Coal is polluting the world’s oceans and streams with mercury, arsenic and other dangerous
chemicals. The dirtiest trick that governments play on their citizens is the pretense that they are
working on “clean coal” or that they will build power plants that are “capture ready” in case
technology is ever developed to capture all pollutants.
The trains carrying coal to power plants are death trains. Coal-fired power plants are
factories of death. When I testified against the proposed Kingsnorth power plant, I estimated
that in its lifetime it would be responsible for extermination of about 400 species – its
proportionate contribution to the number that would be committed to extinction if carbon dioxide
rose another 100 ppm. Of course, we cannot say which specific species should be blamed on
Kingsnorth, but who are we to say that any species are worthless?
The German and Australian governments pretend to be green. When I show German
officials that fossil fuel reservoir sizes imply that the coal source must be cut off, they say they
will tighten the “carbon cap”. But a cap only slows the use of a fuel, it does not leave it in the
ground. When I point out that their new coal plants require that they convince Russia to leave its
oil in the ground, they are silent. The Australian government was elected on a platform of
solving the climate problem, but then, with the help of industry, they set emission targets so high
as to guarantee untold disasters for the young and the unborn. These governments are not green.
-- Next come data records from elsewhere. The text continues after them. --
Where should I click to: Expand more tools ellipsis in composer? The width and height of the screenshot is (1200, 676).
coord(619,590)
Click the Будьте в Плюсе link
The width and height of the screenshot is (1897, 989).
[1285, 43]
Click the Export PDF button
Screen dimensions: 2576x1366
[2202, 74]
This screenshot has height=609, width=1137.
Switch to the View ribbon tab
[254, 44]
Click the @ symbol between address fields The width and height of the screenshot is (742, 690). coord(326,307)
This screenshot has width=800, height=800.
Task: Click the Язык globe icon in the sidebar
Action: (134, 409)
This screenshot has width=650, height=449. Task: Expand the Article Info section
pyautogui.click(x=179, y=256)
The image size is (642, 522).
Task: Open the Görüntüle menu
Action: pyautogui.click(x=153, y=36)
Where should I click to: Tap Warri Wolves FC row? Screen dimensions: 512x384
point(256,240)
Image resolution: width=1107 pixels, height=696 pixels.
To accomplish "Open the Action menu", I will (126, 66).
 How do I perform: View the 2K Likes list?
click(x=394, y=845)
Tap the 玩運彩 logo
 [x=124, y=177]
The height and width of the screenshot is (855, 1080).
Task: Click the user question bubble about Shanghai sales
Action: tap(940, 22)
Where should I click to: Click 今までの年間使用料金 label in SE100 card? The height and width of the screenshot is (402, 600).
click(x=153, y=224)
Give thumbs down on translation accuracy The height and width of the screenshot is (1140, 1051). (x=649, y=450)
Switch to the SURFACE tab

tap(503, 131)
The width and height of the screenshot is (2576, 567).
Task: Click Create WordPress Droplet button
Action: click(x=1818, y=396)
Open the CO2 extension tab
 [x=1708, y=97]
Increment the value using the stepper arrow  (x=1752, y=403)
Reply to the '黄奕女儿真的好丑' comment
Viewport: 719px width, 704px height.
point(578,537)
They are black – coal black.
On a per capita basis, the three countries most responsible for fossil fuel carbon dioxide
in the air today are the United Kingdom, the United States, and Germany, in that order.
Politicians in Britain have asked me: why am I speaking to them — the United States must lead?
But coal interests have great power in the United States – the essential moratorium and phase-out
of coal likely requires a growing public demand and a political will yet to be demonstrated.
The Prime Minister should not underestimate his potential to initiate a transformative
change of direction. And he must not pretend to be ignorant of the consequences of continuing
coal emission, or take refuge in a “carbon cap” or some “target” for future emission reductions.
Young people are beginning to understand the situation. They want to know: will you join their
side? Remember that history, and your children, will judge you.